_TASK ITEM_:
Below are the records; copy out every line that holds the word "click".

_DATA RECORDS_:
■ ■ ■ ■ ■

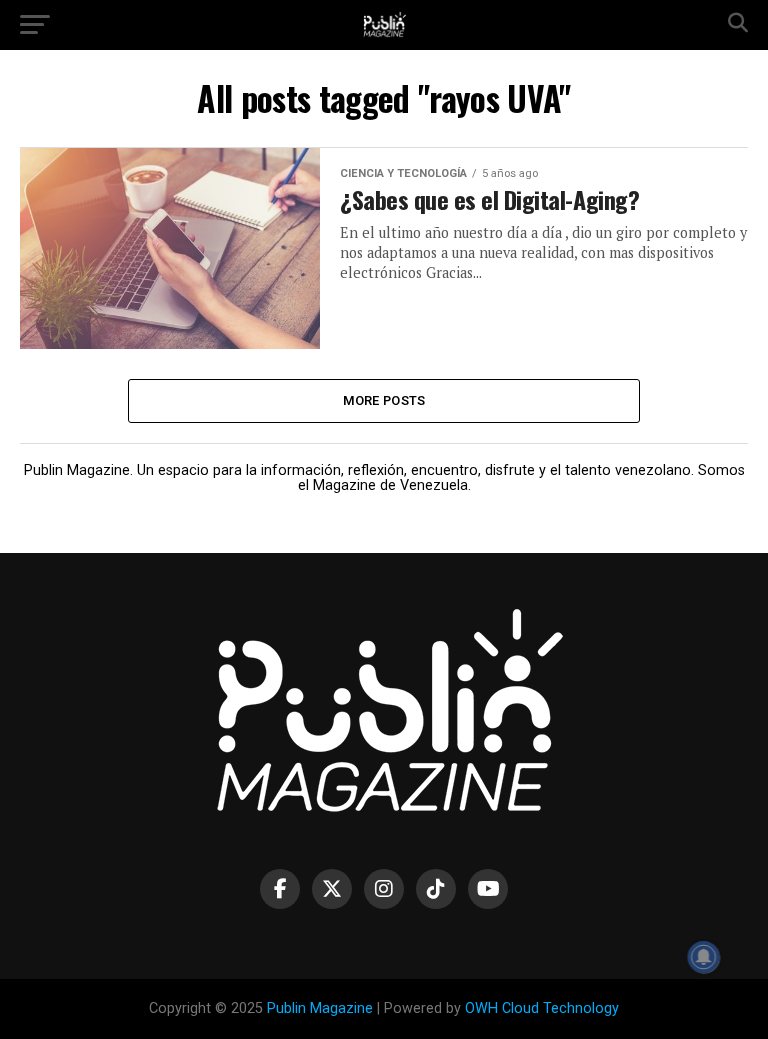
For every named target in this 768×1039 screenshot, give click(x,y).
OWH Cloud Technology (542, 1008)
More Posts (384, 400)
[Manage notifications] (704, 957)
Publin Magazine (320, 1008)
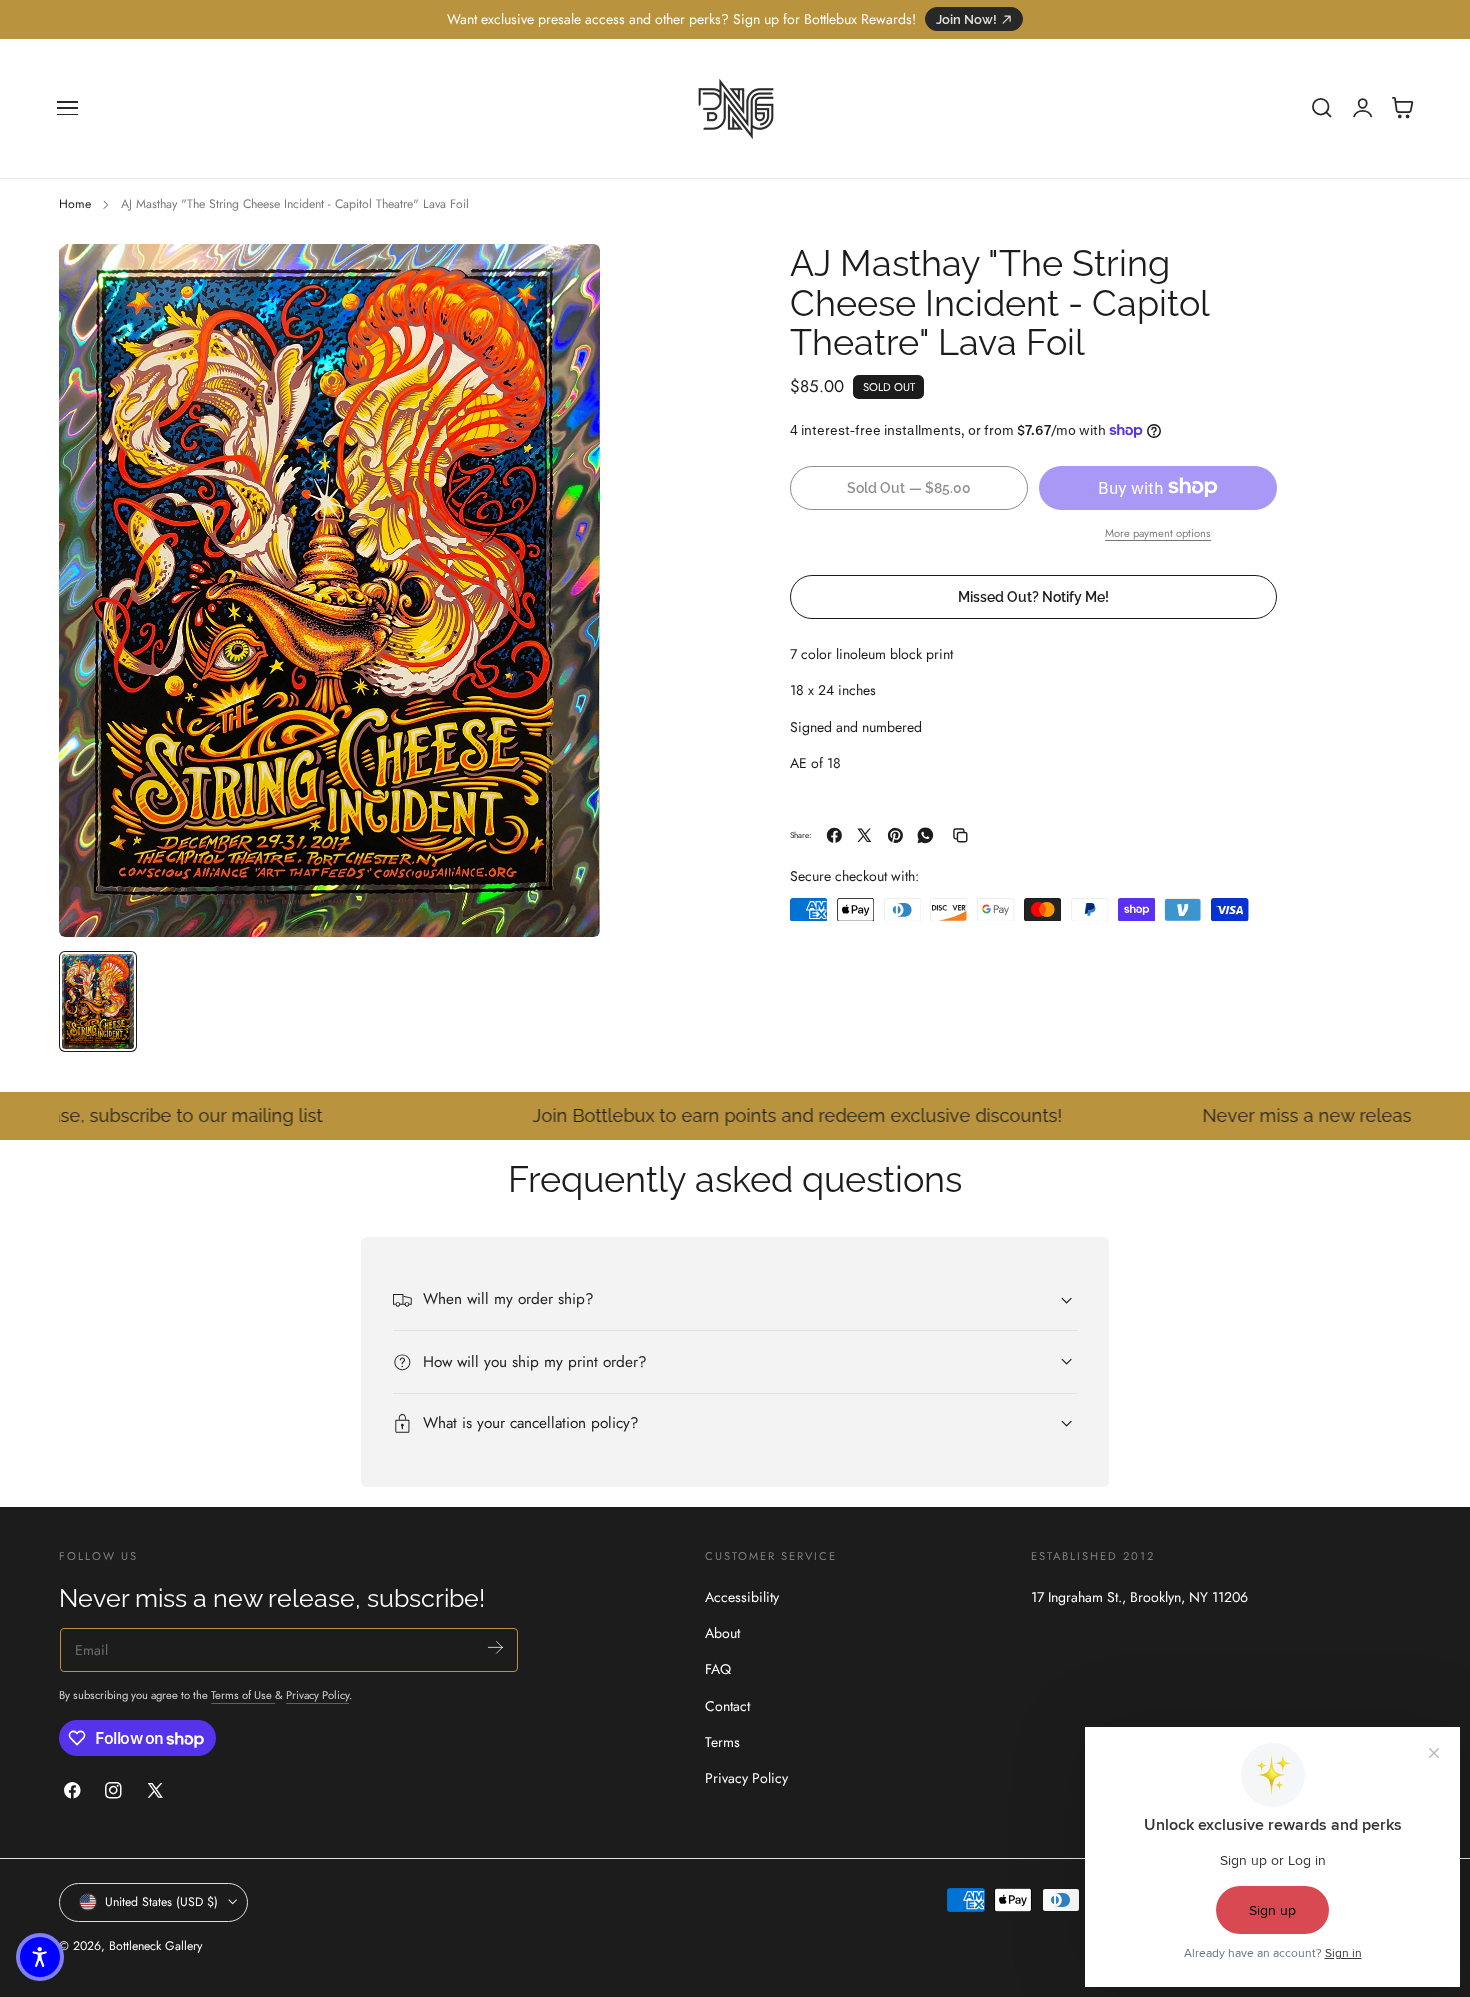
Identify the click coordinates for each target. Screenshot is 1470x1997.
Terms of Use (243, 1695)
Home (75, 204)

■ ■ ■ ■ ■

_TASK SOLUTION_:
For every named target in this 768×1039 screenshot, give click(x,y).
Identify the click coordinates for each target. Screenshot is 1470x1997.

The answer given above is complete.